Eventually, he added, Public aims to expand the products it offers in the U.K. while moving into other parts of Europe.

“The goal is to have the same product experience in all markets,” Abraham told Bloomberg. “We are big believers in being a multi-asset investment platform.”

As Bloomberg notes, the British market has been difficult for stock-trading apps. Public competitor Robinhood had made a number of ill-fated attempts to launch in the country, including last year’s plan to acquire crypto trading firm Ziglu.

Public hasn’t reached profitability but continues to grow and has a “healthy cash balance at the bank,” Abraham said in the interview.

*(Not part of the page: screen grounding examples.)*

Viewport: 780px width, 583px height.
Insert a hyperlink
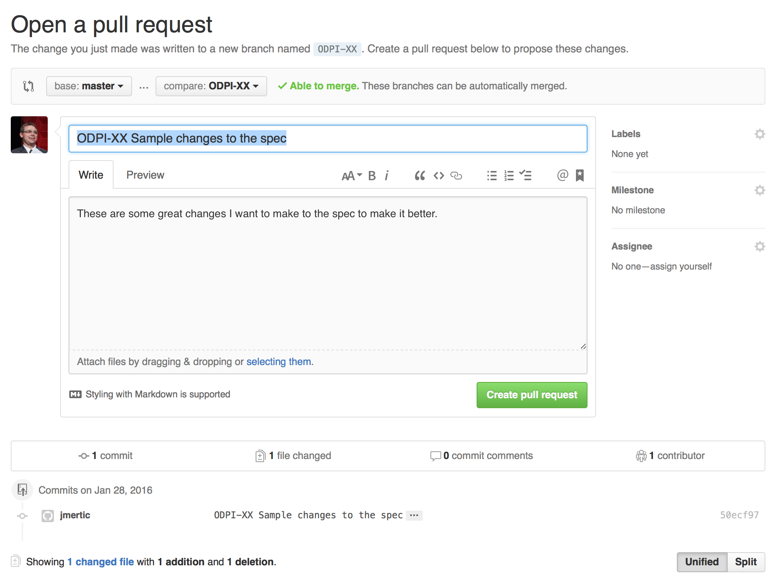pyautogui.click(x=457, y=175)
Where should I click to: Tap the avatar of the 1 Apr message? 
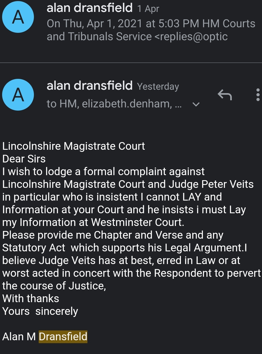click(18, 17)
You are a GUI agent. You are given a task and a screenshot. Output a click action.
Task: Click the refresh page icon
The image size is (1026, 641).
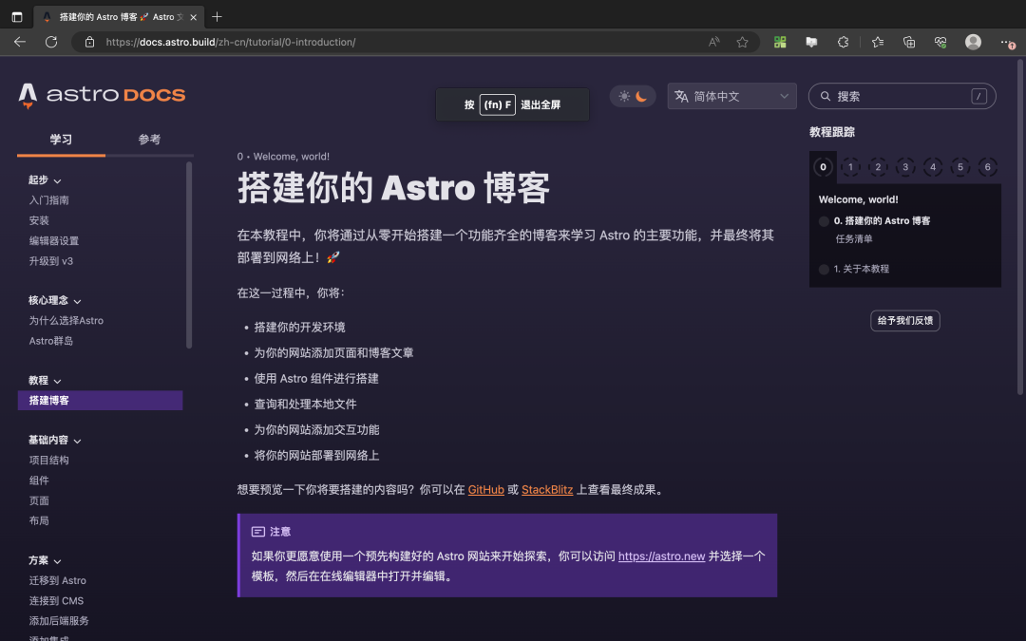[x=50, y=42]
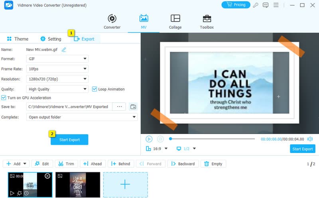
Task: Click the Pricing button
Action: tap(236, 5)
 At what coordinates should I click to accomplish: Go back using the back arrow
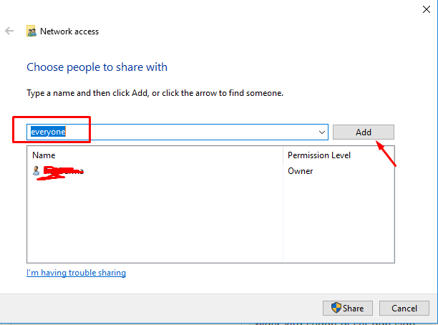coord(9,31)
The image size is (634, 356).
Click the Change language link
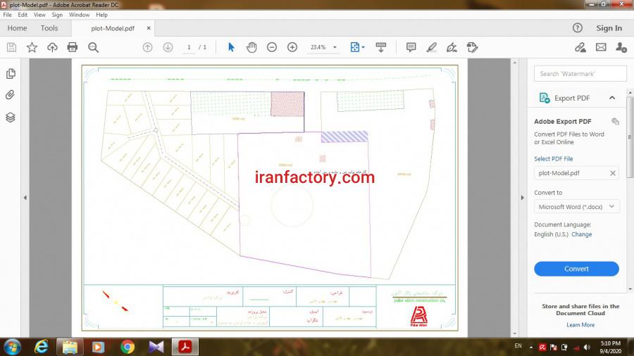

“The funding markets have changed but this year has been the best year to date for us ever,” Abraham said, but did not reveal exact figures. “The first two quarters were the best in the history of the company.”

The news comes weeks after reports that Robinhood had cut around 150 employees, or 7% of its staff, after seeing a slowdown in trading volumes.

Reached for comment by PYMNTS, a Robinhood spokesperson provided this statement: “We’re ensuring operational excellence in how we work together on an ongoing basis. In some cases, this may mean teams make changes based on volume, workload, org design, and more.”

The layoffs, Robinhood’s third round of job cuts in just over a year, came after an earnings call in which the company reported that while its monthly active users (MAU) rose by around 400,000 to 11.8 million for the most recent quarter, that figure was almost half of the platform’s 21.3 million users during retail investing’s peak in the second quarter of 2021.

Last month also brought reports that Robinhood was cutting into the retail crypto trading business of Coinbase, possibly because of Coinbase’s higher fees on small-ticket trades.

“Our analysis suggests that COIN’s share of combined COIN retail + HOOD crypto volumes trended lower in April vs. the approximately 65% ratio in the prior three quarters,” Mizuho Securities USA analyst Dan Dolev wrote in a note to clients.

The fact that Robinhood did not increase spreads while Coinbase has been hiking fees for small-ticket traders to offset declines in volume is probably why the former “attracted some customers to its platform,” he said.

In addition, customers are beginning to push back on Coinbase’s steeper fees on small-ticket crypto trades, a practice which Robinhood has not undertaken.